▸ **DEINE AUFGABEN**:
(a) Welche Entschädigung erhält die schreibende Person laut dem Textauszug im Augenblick, obwohl sie ihr ausgefallenes Honorar gemeldet hatte?
(b) Gib aus dem Textauszug den Abschnitt von "Gestern war ich" bis einschließlich "doch noch was." unverändert aus.
(c) Nenne alle Formen der Anerkennung, die der Textauszug aufführt.

▸ **ZITIERTER TEXTAUSZUG**:

= = = = = = =

Gestern war ich sehr lange zu Fuss unterwegs. Unter anderem im Wald. Ich wanderte vor mich hin, liess die Gedanken schweifen. In mir war die totale Ruhe und Gelassenheit und ich war zutiefst glücklich. Ich bin bei und mir dir im Gedanken, dass es nicht so weitergehen kann. Immer höher, immer schneller, immer mehr, Wachstum über alles blablabla. Am Anfang der Krise hatte ich die Hoffnung, dass sie uns als Gesellschaft verändern würde. Jetzt bin ich mir nicht mehr sicher. Bei uns tagt seit gestern das Parlament, und alles deutet darauf hin, dass sich gar nichts ändern wird. Nicht im grossen. Aber das soll mich und uns nicht davon abhalten, die Dinge im kleinen zu verändern. Wenn das genug Menschen tun, ändert sich vielleicht ja doch noch was.

Ganz viele Menschen suchen die Antworten im Moment in Zahlen und Daten: Wann dürfen wir das wieder? Und wann das? Und wann das andere? Und fangen an zu motzen, wenn die Antwort nicht klar ist. Aber wie soll sie denn klar sein in diesen Zeiten, wo nichts sicher ist? Warum können wir nicht einfach damit leben, dass es keine Antworten gibt. Dass sie sich dann ergeben, wenn die Zeit da ist? Ein Grund ist sicher die Sorge um das Abgesichertsein. Zu wissen, wann man wieder arbeiten kann, damit man planen oder zumindest hoffen kann. Das verstehe ich. Und dennoch mussten und müssen wir lernen, auf Antworten zu warten.

Wir arbeiten beide in einem Beruf, in dem das besonders schwierig ist. Uns fallen Lesungen und Workshops aus, die Zahl der Buchverkäufe ist aufgrund der geschlossenen Buchhandlungen gefallen. Zum Glück wurde bei uns in der Schweiz früh klar gemacht, dass die Kulturschaffenden nicht leer ausgehen sollen. Die Rede war von einer Honorarausfallentschädigung, im Augenblick erhalte ich jedoch eine Erwerbsausfallentschädigung, obwohl ich mein ausgefallenes Honorar gemeldet hatte. Das sind zwei verschiedene Paar Schuhe, und im Augenblick ist nicht ganz klar, wie das weitergehen soll, aber ich habe Geld überwiesen bekommen, etwas, woran ich nicht wirklich geglaubt habe. Es macht im Augenblick noch lange nicht alle ausgefallenen Einnahmen wett, aber es ist ein guter Anfang. Ich wünschte mir, es wäre in Deutschland ähnlich. Anerkennung ist wichtig. In Form von Wahrgenommen werden, von Geschätztwerden, aber halt auch in finanzieller Form (weil wir die Miete nur vom Geschätztwerden nicht bezahlen können).

= = = = = = =

[Quelldaten]
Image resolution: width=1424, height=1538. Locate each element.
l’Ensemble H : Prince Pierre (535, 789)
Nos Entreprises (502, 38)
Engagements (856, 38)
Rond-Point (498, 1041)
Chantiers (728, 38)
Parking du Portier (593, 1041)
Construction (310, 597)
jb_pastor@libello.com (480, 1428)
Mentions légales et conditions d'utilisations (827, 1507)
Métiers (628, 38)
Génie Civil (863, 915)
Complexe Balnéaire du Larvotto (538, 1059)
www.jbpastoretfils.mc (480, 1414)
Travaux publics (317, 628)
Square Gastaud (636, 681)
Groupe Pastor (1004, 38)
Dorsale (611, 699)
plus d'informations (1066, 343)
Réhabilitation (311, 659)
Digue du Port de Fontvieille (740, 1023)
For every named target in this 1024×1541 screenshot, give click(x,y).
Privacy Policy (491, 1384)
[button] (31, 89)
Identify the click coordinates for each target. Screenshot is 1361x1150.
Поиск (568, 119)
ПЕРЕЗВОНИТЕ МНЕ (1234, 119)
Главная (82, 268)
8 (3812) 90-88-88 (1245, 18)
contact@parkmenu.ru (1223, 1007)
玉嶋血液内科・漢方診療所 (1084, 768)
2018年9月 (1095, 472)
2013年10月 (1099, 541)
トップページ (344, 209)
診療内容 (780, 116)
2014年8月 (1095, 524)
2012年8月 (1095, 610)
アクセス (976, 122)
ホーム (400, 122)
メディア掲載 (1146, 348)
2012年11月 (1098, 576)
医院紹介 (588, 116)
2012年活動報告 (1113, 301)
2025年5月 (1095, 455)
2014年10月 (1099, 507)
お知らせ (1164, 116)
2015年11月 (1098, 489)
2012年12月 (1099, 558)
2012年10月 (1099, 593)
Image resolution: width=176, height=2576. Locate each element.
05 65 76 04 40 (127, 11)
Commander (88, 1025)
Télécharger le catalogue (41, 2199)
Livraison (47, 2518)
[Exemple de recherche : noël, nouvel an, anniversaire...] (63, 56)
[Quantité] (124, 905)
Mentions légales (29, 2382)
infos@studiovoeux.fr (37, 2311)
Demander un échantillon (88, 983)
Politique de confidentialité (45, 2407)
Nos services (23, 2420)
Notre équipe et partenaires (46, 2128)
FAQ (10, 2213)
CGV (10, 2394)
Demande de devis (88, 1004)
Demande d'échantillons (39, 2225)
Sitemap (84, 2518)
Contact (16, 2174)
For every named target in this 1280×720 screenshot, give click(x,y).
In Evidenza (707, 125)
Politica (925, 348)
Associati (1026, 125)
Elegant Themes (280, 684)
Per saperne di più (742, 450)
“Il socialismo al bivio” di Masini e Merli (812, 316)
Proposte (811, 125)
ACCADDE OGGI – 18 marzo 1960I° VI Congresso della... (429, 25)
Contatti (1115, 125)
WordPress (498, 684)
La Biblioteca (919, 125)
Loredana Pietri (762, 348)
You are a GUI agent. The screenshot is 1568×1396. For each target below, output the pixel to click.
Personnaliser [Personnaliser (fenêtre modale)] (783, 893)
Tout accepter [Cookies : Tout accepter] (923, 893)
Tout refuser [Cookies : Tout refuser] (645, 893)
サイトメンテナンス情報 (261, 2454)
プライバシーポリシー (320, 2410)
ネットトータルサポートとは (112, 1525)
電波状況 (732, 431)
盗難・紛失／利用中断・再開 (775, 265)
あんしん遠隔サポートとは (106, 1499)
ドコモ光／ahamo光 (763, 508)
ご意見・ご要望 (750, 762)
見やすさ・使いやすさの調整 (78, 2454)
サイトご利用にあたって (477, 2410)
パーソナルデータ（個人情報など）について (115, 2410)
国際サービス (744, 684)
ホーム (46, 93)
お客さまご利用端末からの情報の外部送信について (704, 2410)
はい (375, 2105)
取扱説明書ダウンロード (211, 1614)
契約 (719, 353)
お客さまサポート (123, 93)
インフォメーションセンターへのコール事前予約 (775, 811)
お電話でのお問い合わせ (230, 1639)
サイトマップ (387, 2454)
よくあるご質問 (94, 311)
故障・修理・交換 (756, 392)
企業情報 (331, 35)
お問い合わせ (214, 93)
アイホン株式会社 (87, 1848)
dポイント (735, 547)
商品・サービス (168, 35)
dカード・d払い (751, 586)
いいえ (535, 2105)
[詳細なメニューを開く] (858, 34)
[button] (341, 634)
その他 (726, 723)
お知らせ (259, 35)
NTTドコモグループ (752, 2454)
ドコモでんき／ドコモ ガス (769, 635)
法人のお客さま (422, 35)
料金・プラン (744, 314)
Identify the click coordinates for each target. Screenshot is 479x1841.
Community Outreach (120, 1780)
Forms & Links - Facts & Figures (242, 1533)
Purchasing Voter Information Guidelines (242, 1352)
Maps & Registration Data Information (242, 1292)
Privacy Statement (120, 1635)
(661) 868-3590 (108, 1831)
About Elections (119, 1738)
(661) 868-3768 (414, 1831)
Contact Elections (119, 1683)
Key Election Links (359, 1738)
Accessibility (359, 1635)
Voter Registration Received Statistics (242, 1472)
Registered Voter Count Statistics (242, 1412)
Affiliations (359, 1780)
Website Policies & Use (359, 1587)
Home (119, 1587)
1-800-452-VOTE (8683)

= = = = = = =

▸ **ERWARTETE ERGEBNISSE**:
(a) Eine Erwerbsausfallentschädigung.

(b)
Gestern war ich sehr lange zu Fuss unterwegs. Unter anderem im Wald. Ich wanderte vor mich hin, liess die Gedanken schweifen. In mir war die totale Ruhe und Gelassenheit und ich war zutiefst glücklich. Ich bin bei und mir dir im Gedanken, dass es nicht so weitergehen kann. Immer höher, immer schneller, immer mehr, Wachstum über alles blablabla. Am Anfang der Krise hatte ich die Hoffnung, dass sie uns als Gesellschaft verändern würde. Jetzt bin ich mir nicht mehr sicher. Bei uns tagt seit gestern das Parlament, und alles deutet darauf hin, dass sich gar nichts ändern wird. Nicht im grossen. Aber das soll mich und uns nicht davon abhalten, die Dinge im kleinen zu verändern. Wenn das genug Menschen tun, ändert sich vielleicht ja doch noch was.

(c) Wahrgenommen werden, Geschätztwerden, finanzielle Form